The most distinctive sign of LPR is the mucosal damage on the true vocal cords and the arytenoid cartilage. In this study, the arytenoid cartilage, glottis, left and right vocal cords were segmented automatically for analysis. This study used DSC for segmentation validation and the results proved that the proposed automatic segmentation was accurate and stable. Du et al.19 and Witt et al.20 mentioned changes in hue and texture but did not indicate the regions in which hues and which textures are more distinctive for LPR. This study tested different color spaces and textures of four regions (36 features) and used the Fisher linear discriminant to find the features with classification performance for LPR. It was found that the Cb and the Cr channels of the arytenoid cartilage, the R channel of the vocal cords, the energy of GLCM of the arytenoid cartilage, and the contrasted Fisher linear discriminant of the vocal cord GLCM were outstanding. Our results revealed that LPR could induce changes in the larynx which cannot be described by human eye specifically. The aforementioned five features were combined with SVM to distinguish LPR and non-LPR conditions. The LPR recognition accuracy of the proposed method was 97.16%, the sensitivity was 98.11% and the false positive rate was 3.77%, proving that LPR could be identified according to the hue and textural features.
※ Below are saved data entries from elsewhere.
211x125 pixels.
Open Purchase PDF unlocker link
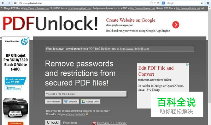coord(112,123)
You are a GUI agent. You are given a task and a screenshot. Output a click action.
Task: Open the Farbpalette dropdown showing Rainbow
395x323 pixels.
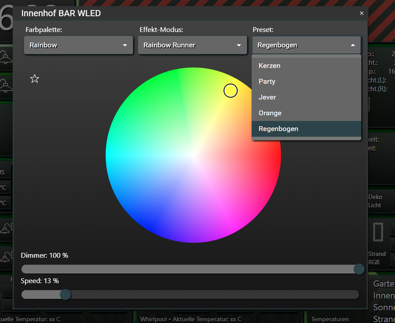[x=78, y=45]
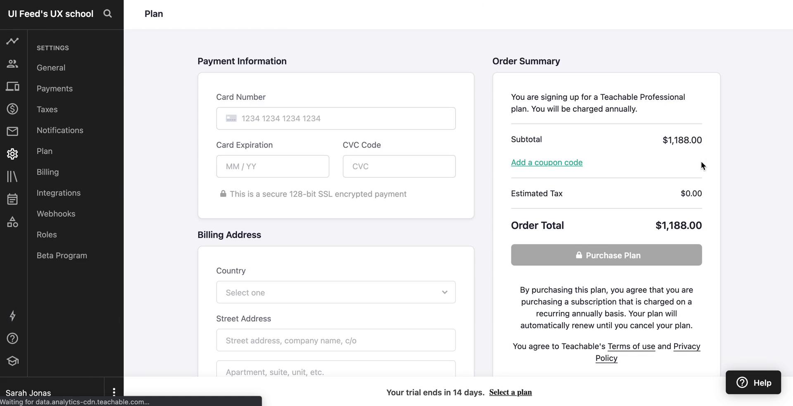Open the Site devices icon in sidebar
The height and width of the screenshot is (406, 793).
(x=12, y=87)
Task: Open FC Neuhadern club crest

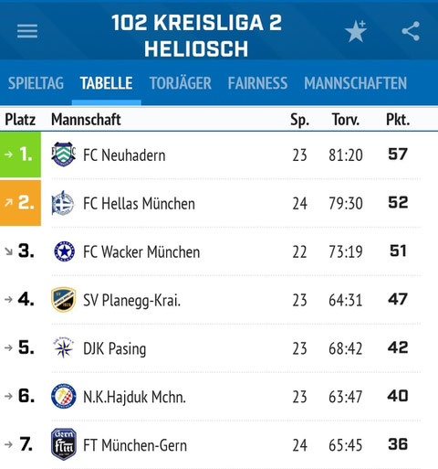Action: [x=63, y=155]
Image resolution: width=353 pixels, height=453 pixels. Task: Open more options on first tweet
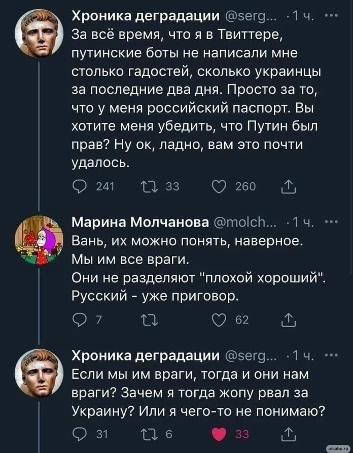pyautogui.click(x=333, y=16)
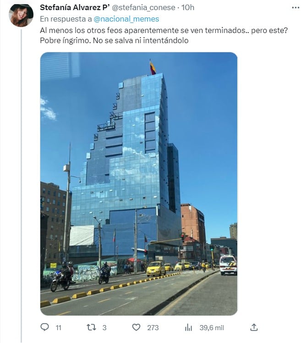Viewport: 306px width, 343px height.
Task: Click the retweet arrows icon
Action: [91, 327]
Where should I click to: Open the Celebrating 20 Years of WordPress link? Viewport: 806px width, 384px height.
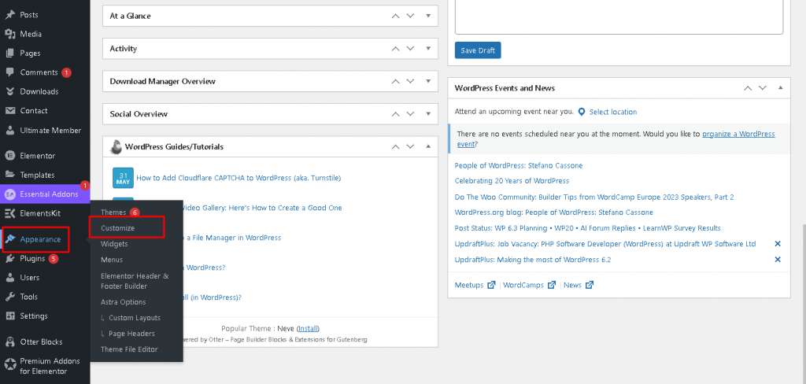[x=512, y=181]
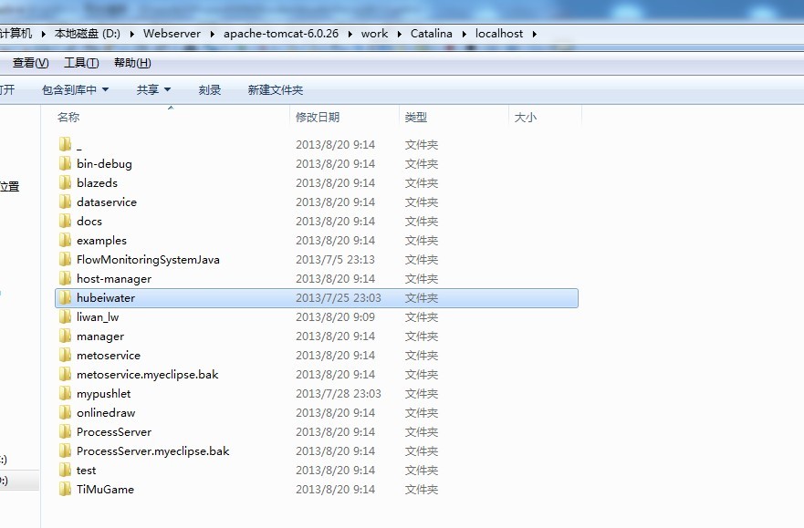Open the TiMuGame folder icon
The width and height of the screenshot is (804, 528).
pyautogui.click(x=66, y=489)
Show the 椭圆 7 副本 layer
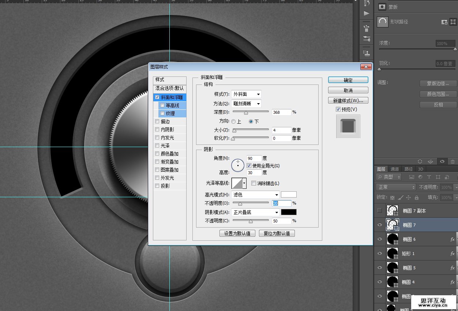This screenshot has width=458, height=311. click(380, 210)
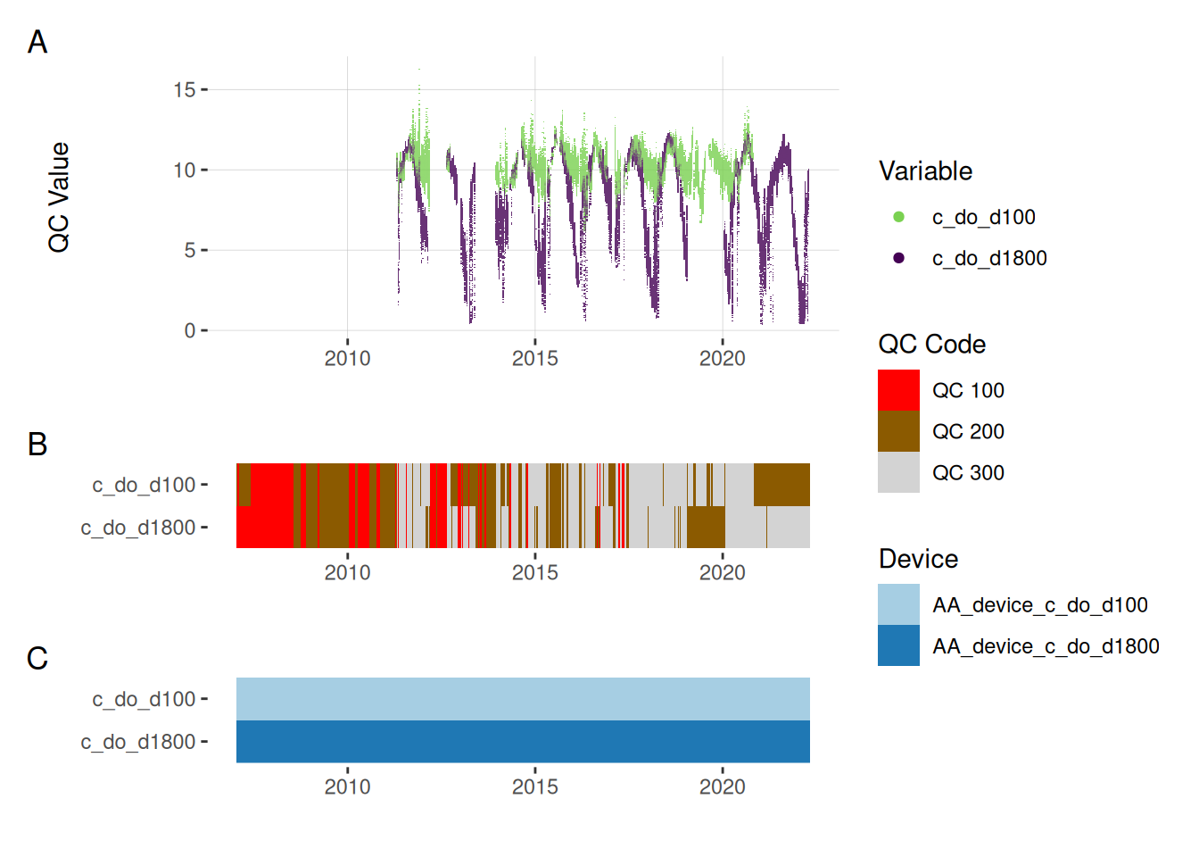This screenshot has width=1199, height=857.
Task: Click the Device legend title
Action: coord(918,559)
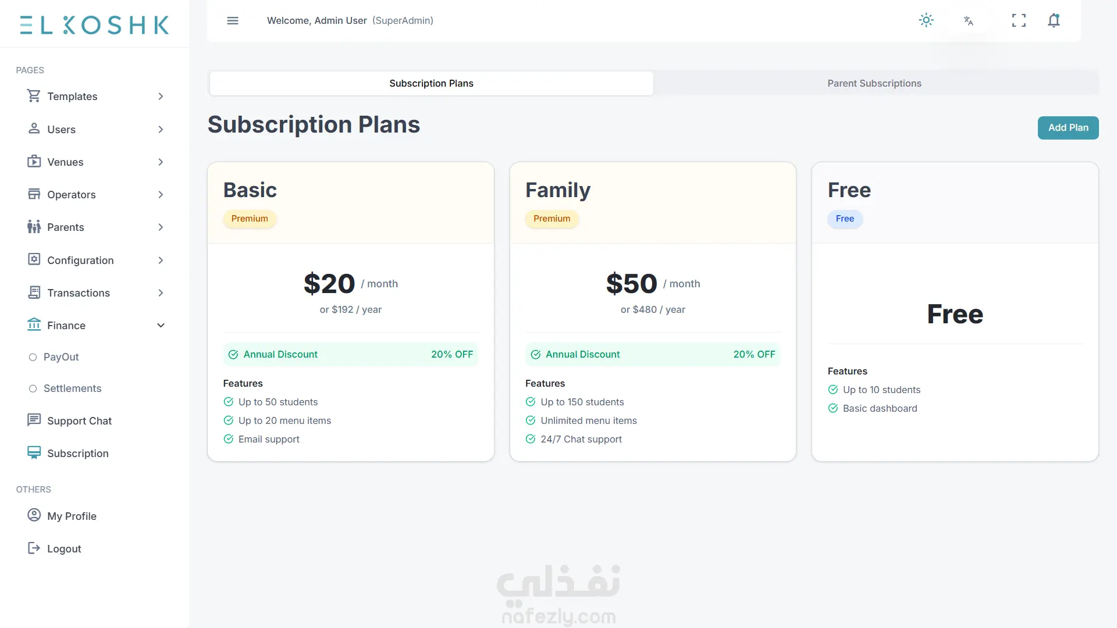Open Subscription from sidebar icon
This screenshot has height=628, width=1117.
(34, 452)
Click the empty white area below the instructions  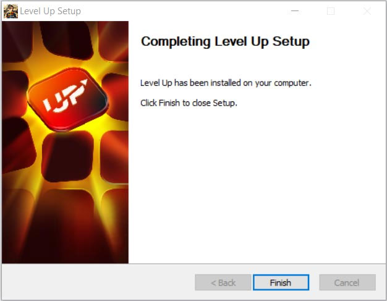pos(257,185)
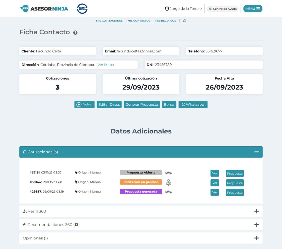Click the refresh icon in the top navigation
Viewport: 282px width, 249px height.
click(185, 21)
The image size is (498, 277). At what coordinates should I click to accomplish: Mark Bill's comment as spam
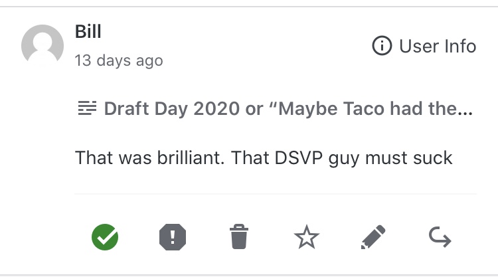[x=173, y=236]
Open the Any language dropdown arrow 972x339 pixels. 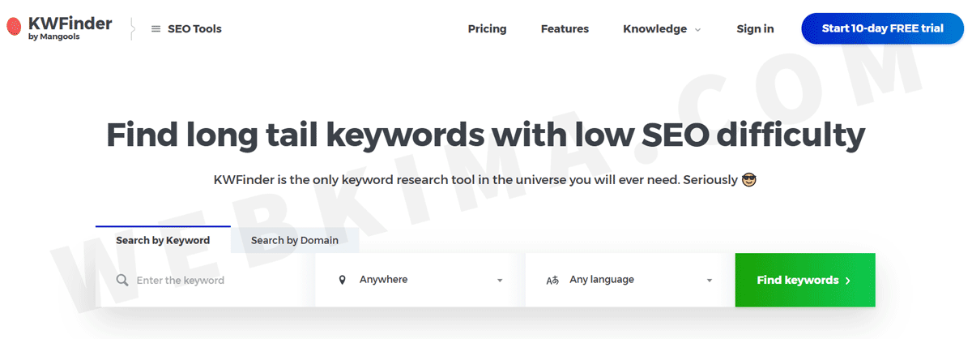pyautogui.click(x=710, y=281)
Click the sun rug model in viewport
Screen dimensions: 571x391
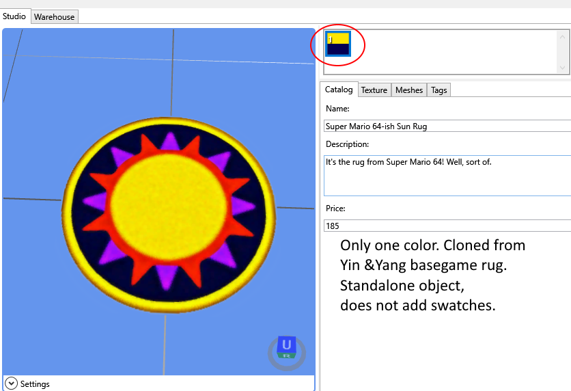click(x=169, y=211)
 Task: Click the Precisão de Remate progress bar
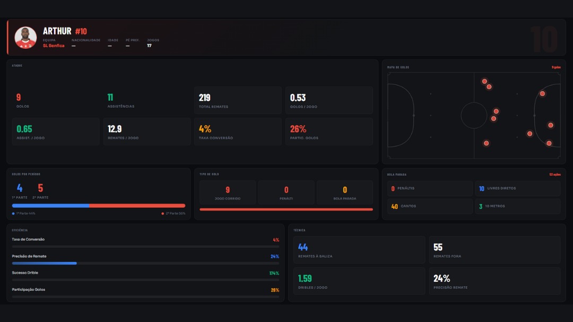coord(145,263)
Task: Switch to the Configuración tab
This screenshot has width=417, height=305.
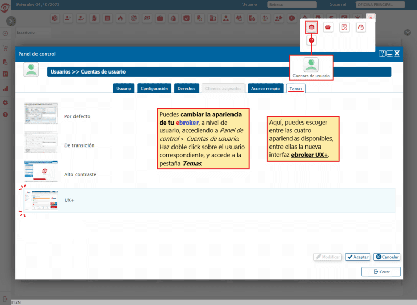Action: [154, 89]
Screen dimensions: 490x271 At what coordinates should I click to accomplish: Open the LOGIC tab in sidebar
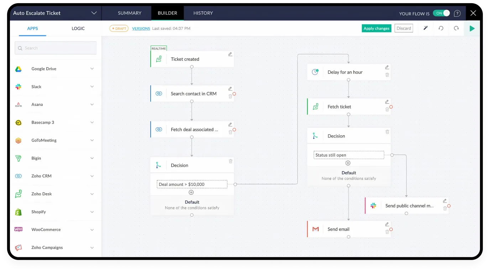(78, 28)
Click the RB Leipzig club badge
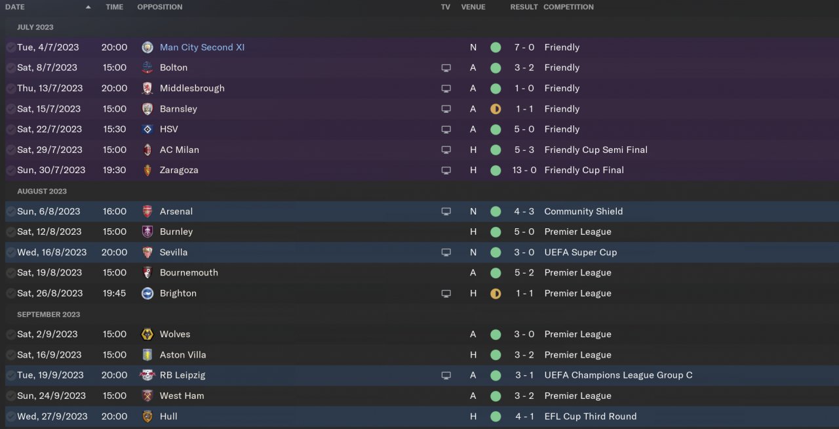This screenshot has height=429, width=839. coord(147,375)
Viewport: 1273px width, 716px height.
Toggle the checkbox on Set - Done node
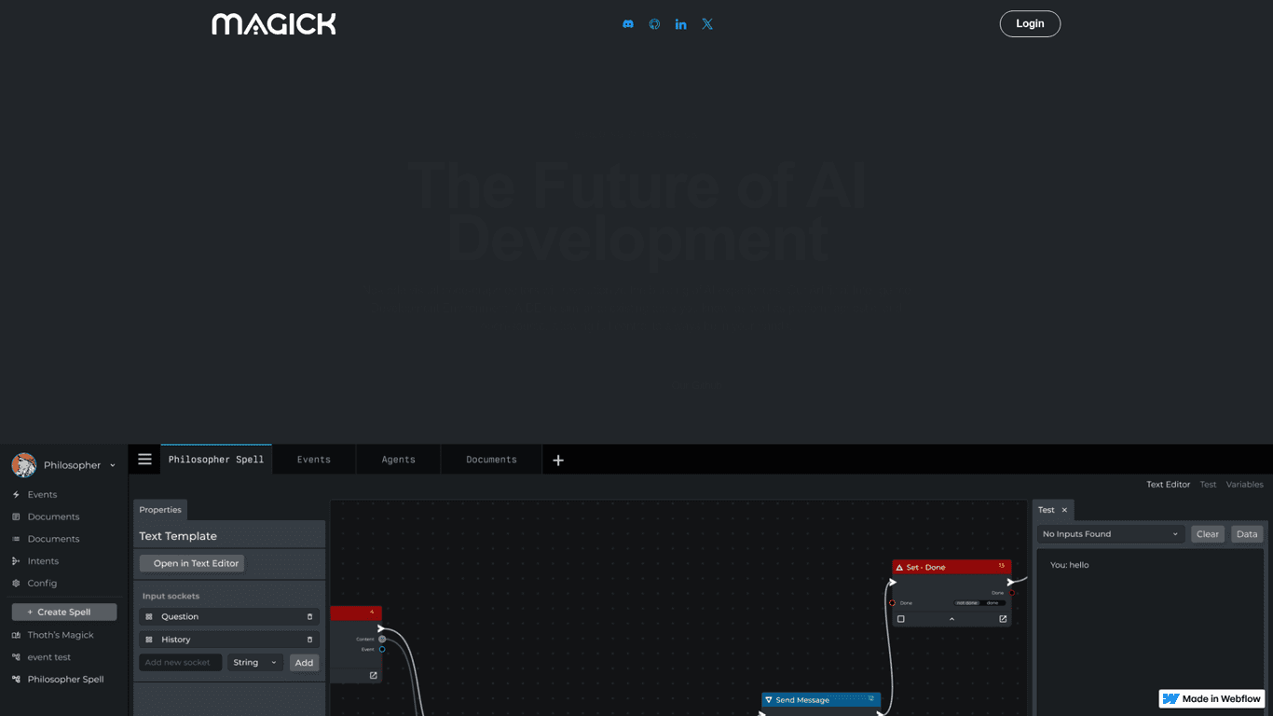[900, 619]
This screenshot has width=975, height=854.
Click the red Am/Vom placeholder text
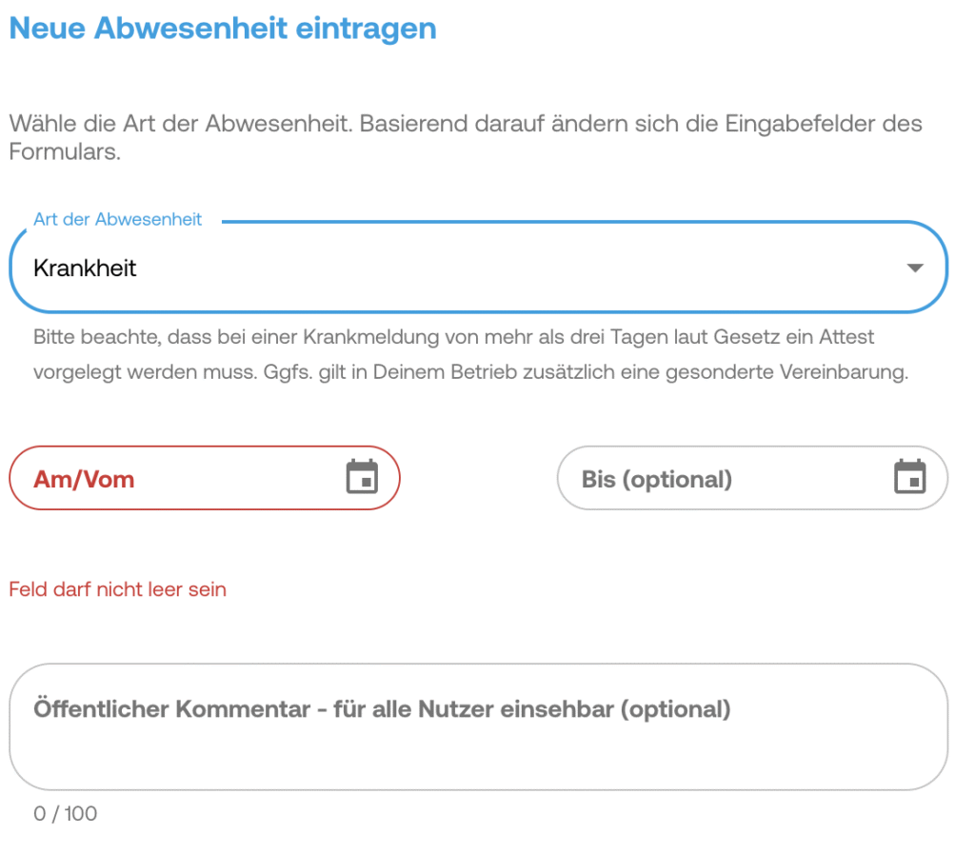(84, 479)
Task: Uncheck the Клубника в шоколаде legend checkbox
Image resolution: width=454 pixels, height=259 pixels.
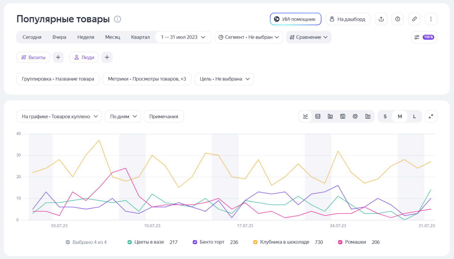Action: [255, 242]
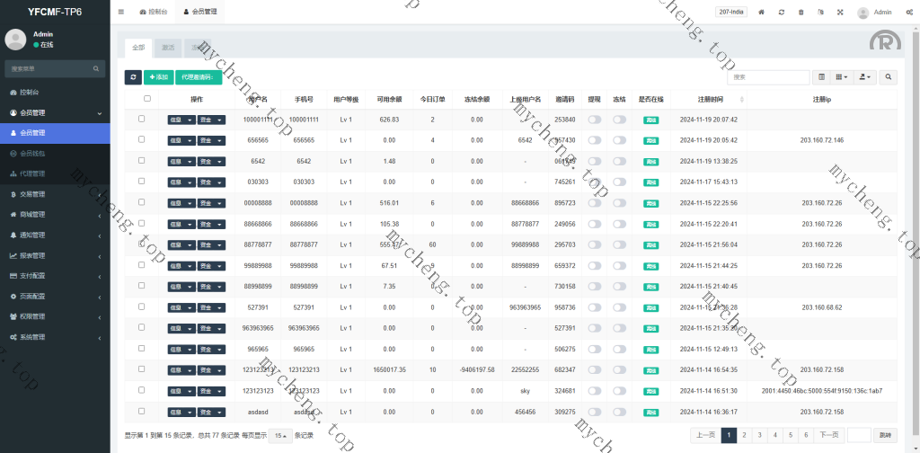
Task: Open the settings gears icon at top right
Action: (x=907, y=13)
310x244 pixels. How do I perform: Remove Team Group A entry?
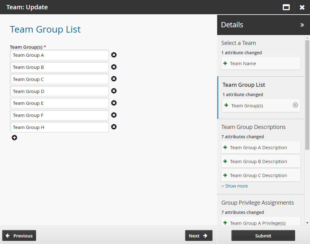(114, 55)
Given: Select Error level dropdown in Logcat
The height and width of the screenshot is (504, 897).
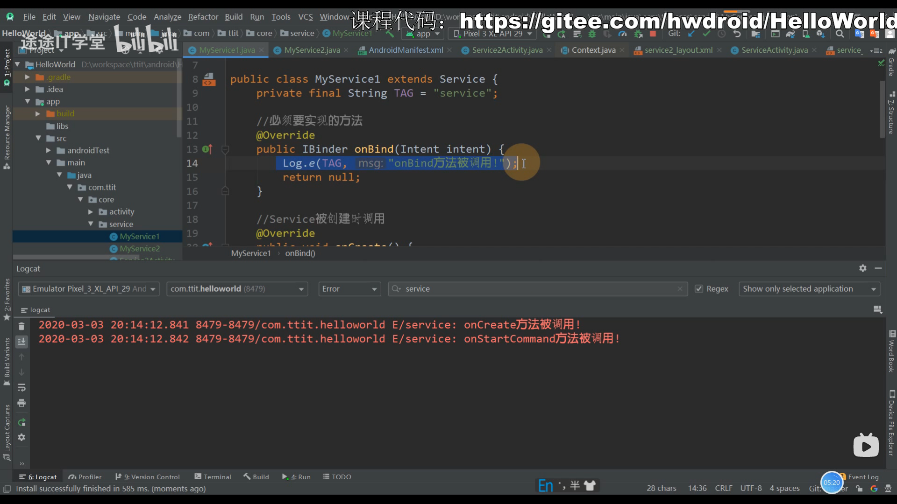Looking at the screenshot, I should [349, 288].
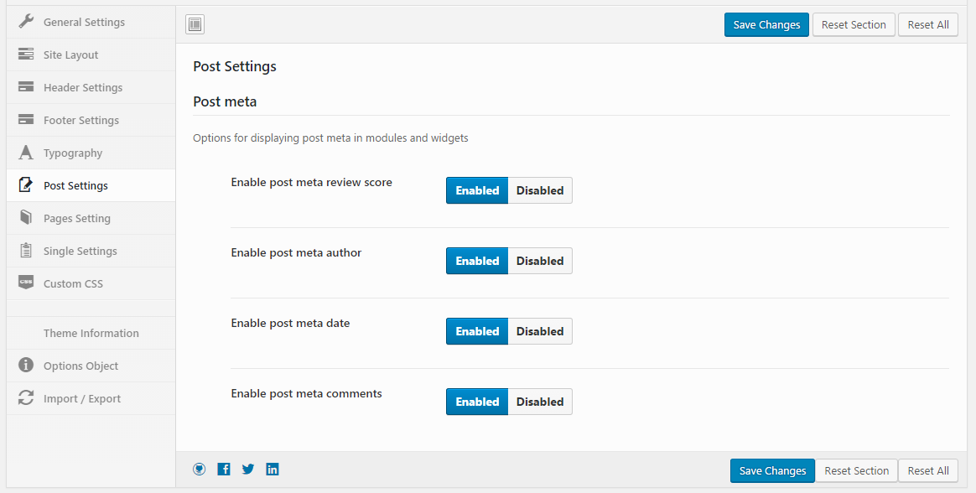976x493 pixels.
Task: Click the Typography letter icon
Action: (26, 153)
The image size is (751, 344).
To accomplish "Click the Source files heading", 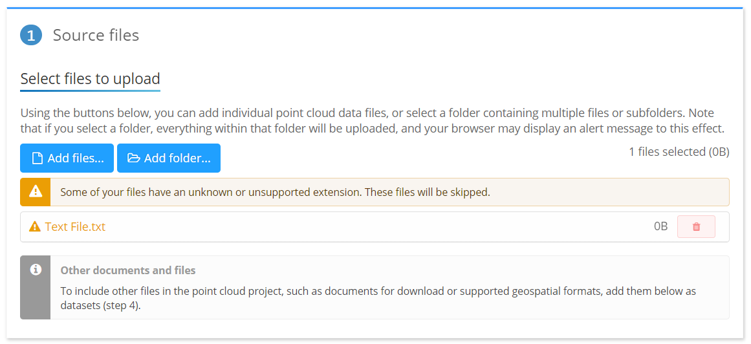I will (96, 35).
This study used the quantized data of laryngeal variation induced by LPR and RSI as the training and output samples of the BPNN. The five features and RSI were used as training samples of the BPNN and the overall recognition rate was 96.48%. The RSI evaluation method was subjective, but large amount of RSI information approached the objective results. The test results of the RSI samples indicated that the severity of LPR could be classified by quantized data of the laryngeal variations induced by LPR. The results could be used by doctors to provide medication suggestion for patients in real-time treatment.

Conclusion

This study proposed searching for sharp larynx images in videos taken by a laryngoscope, to solve the difficulty in capturing sharp images. In order to eliminate the light source problem resulting from an inconsistent laryngoscope lens position, histogram shifting was used to give samples a consistent gray level range for subsequent region segmentation and feature analysis. The automatic segmentation of the larynx segments was consistent across all samples, the subjective differences of the manual segmentation were reduced, and the manual augmentation time was saved. The five features with discriminability for LPR were combined with SVM, and the LPR recognition result had high precision. In terms of severity of LPR, the five features were combined with RSI for ANN training. The results showed that using the quantized data of LPR images to classify the severity could assist doctors in diagnosis.

Ethics approval

The research protocol (No.: 1-108-05-132) has been reviewed and approved by the Institutional Review Board of Tri-Service General Hospital.

Consent for publication

All methods were performed in accordance with the relevant guidelines and regulations. All patients provided written informed consent prior to participation.